Terakhir adalah kelompok ketiga, mereka ialah pasukan yang ditugaskan 
khusus untuk menjaga keselamatan Nabi shollallahu’alaihiwasallam. Kelompok ini merasa merekalah yang paling berjasa karena telah berhasil menjaga Nabi shollallahu’alaihiwasallam dari serangan musuh. Oleh karenanya merekalah yang paling berhak mendapatkan pembagian ghanimah yang paling banyak.
Ibnu Katsir menyatakan keadaan sahabat 
saat itu adalah tidak menggambarkan sebuah perilaku akhlaq yang terpuji.
 Saling berebut dan tidak saling menghormati antara satu dengan lainnya.
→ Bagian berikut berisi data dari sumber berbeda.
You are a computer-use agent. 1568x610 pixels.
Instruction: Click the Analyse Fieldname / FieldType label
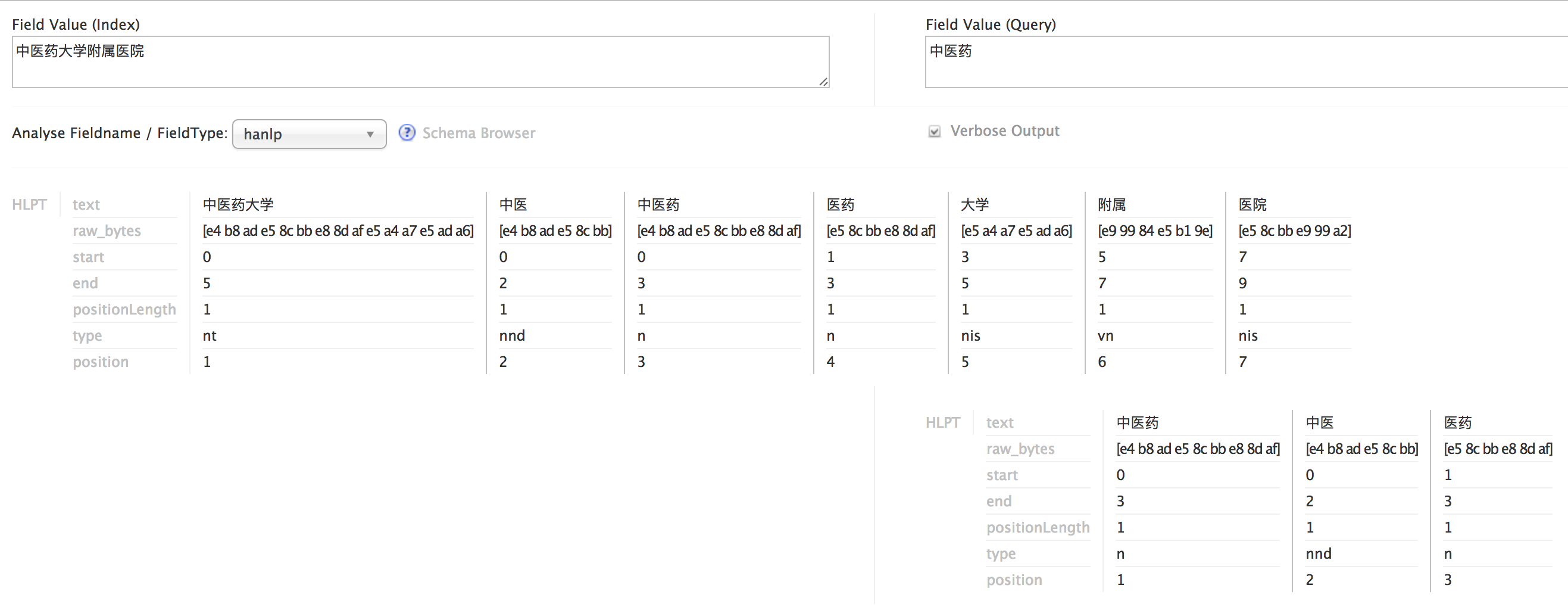[x=119, y=133]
 Kita pahami, peristiwa ini terjadi di antara para sahabat Nabi shallallahu ‘alaihi wasallam
 baik yang muhajirin maupun yang anshor. Kita pun telah tahu bagaimana 
besarnya pengorbanan para sahabat muhajirin dan anshor. Namun mereka 
juga manusia biasa dan ketika diuji dengan adanya ghonimah, 
mereka juga bisa melakukan kekhilafan. Cukuplah ini menjadi pengingat 
dan nasihat bagi kita bahwa harta dan segala gemerlapnya dunia dapat 
menyilaukan siapapun tanpa terkecuali. Hal ini juga bisa menimpa pada 
generasi dakwah selanjutnya, termasuk kita. Jika para sahabat saja yang 
dibimbing langsung oleh Nabi masih mungkin tertipu oleh fitnah dunia, 
bagaimana dengan kita? Maka tak ada alasan bagi kita untuk 
bermalas-malasan dalam menuntut ilmu agama.
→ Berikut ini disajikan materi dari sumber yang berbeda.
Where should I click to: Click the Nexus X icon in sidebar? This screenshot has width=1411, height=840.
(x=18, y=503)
Tak hanya sampai di situ, setelah Perang Badar selesai, Nabi shallallahu ‘alaihi wasallam
 memerintahkan untuk menghitung berapa sahabat yang syahid dan berapa 
musuh yang tewas. Dari kalangan kaum muslimin yang syahid ada 14 
sahabat, sedangkan dari kalangan musuh, yang tewas sebanyak 70 orang. 
Lalu ditambah yang ditawan dari kalangan orang kafir ada sebanyak 70 
orang tawanan. Kemudian timbul persoalan, 70 orang tawanan perang ini 
mau diapakan?
Nabi shallallahu ‘alaihi wasallam
 pun bermusyawarah dan meminta pendapat para sahabat. Nabi meminta 
pendapat sahabat Abu Bakar r.a. dan sahabat Abu Bakar memberikan 
pendapat: “mereka ini sepupu-sepupu kita, saudara-saudara kita dan 
keluarga-keluarga kita. Sebaiknya mereka dibebaskan dengan tebusan. 
Bukan semata-mata karena kasihan pada mereka, tapi karena kita ingin 
mempunyai uang. Dana yang diperoleh bisa memperkuat pasukan kita, 
membeli senjata sehingga kaum muslimin menjadi lebih kuat lalu kita 
doakan mereka para tawanan agar memperoleh hidayah dan masuk islam”. Demikian pendapat Abu Bakar.
Kemudian Nabi shallallahu ‘alaihi wasallam bertanya kepada Umar bin Khattab r.a. Maka Umar berpendapat : “Demi Allah pendapatku tidaklah sama dengan pendapat Abu Bakar.” Umar meminta pada Nabi
 “Ya Rasul, berikan mandat kepadaku untuk membunuh mereka, dan beri 
mandat kepada Ali untuk membunuh Aqil (saudaranya sendiri), supaya 
orang-orang musyrik itu jera dan tidak menuntut dan memerangi kita lagi.” Demikianlah pendapat Umar.
Namun Nabi shallallahu ‘alaihi wasallam
 kala itu lebih cenderung kepada pendapat Abu Bakar, dan pendapat itu 
pun akhirnya dilaksanakan. Tawanan yang kaya membayar sekitar ribuan 
dinar, tawanan miskin diwajibkan mengajar anak-anak muslim membaca dan 
menulis. Akan tetapi setelah Nabi shallallahu ‘alaihi wasallam melaksanakan pendapat Abu Bakar ini, keesokan harinya, ketika Umar r.a bertamu ke rumah Nabi, beliau menjumpai Nabi shallallahu ‘alaihi wasallam dan sahabat Abu Bakar r.a dalam keadaan menangis.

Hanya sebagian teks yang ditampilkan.